~ 22 Apr 2010, 03:02
Two or three weeks ago I stumbled upon a strange (yet rare) bug in WinRAR's password handling implementation. I abused WinRAR by giving it a password in cyrillic letters (the bug doesn't appear if you use the usual ASCII 7-bit set). The whole experience boils down to the old saying: "Just because a program is written by a patriotic russian guy doesn't mean it is unicode-safe" :)
So, let me get slightly into the details... did you know, that you could use non-ASCII characters for archive passwords in WinRAR? Well, I didn't know either, and so I went to find out. This was along the polishing touches on my RAR password cracker (which I recently sped up by 10-20%, etc.). I started with WinRAR and created a test archive, using the word «България» as the password. WinRAR happily accepted the password and created the archive. On decryption, it also happily accepted the same password (and rejected some random other one). The console-mode utility for win32 also seemed to work under cmd.exe window.
Step 2: I transferred my test RAR to the Linux box, where this time it didn't decrypt (it said my password is wrong). That was strange — initially I thought that the `unrar' utility author had made some implementation mistake in the unicode string handling. However, after a bit of debugging, it turned out that this was not the issue, as my Fedora 11 terminal was passing the utf-8 string correctly and all the underlying machinery worked flawlessly.
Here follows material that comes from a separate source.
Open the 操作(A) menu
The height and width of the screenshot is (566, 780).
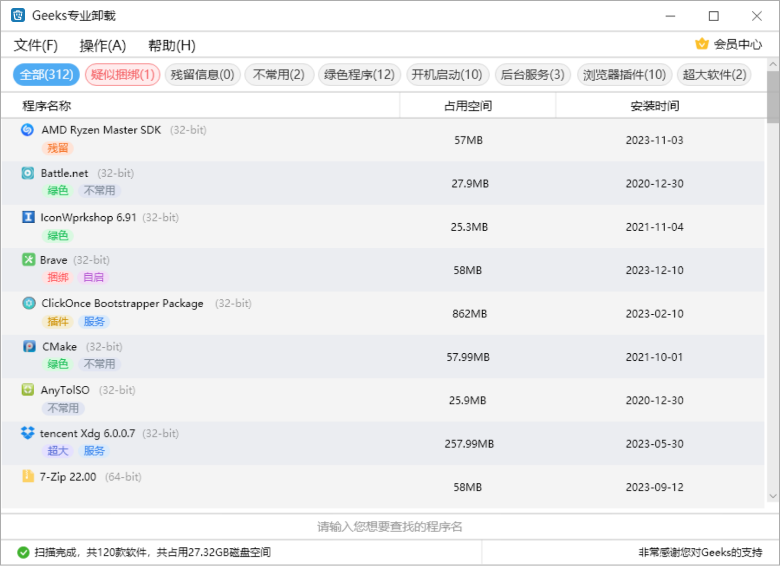pyautogui.click(x=103, y=45)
Actually, the console `unrar' utility seemed to perform the right job! So, after a bit tinkering with the Win CLI again, I noticed, that whenever I typed some cyrillic characters in the terminal, question marks appeared instead. So, in cmd.exe, "България" would equal "????????". When testing the latter "password" (the eight question marks), the archive decrypted successfully.
The cause of this strange behaviour turned out to be hidden in Control Panel->Regional and Language Options->"Language for Non-unicode programs". When I set it to "Bulgarian", both programs (WinRAR and the CLI `rar') behaved correctly, with "България" being no more equal to "????????".
So you may have probably guessed what the bug is? Well, consider the case with a clueless dude, sitting in front of a all-default-setup Windows computer (where the aforementioned Windows setting is not "Bulgarian"). So, the dude creates an archive, and puts up the hyper-strong password "ХакерЩрасе". But in reality, the password he actually sets for the archive turns out to be the trivially-breakable "??????????"!
Ironically, it is evident from the unrar utility's source code, that the author (who is russian btw) has tried hard to support non-ASCII characters... but his program turns out not to be unicode-safe anyway.
The bogus interpretation of cyrillic symbols as question marks hints us to a subtler problem with WinRAR's security: the password input dialog should detect such "patently weak" passwords and (at least) warn the user, so he or she can consider using a stronger password. This way, hidden implementation problems like the one I mentioned will be detected as a simple side-effect.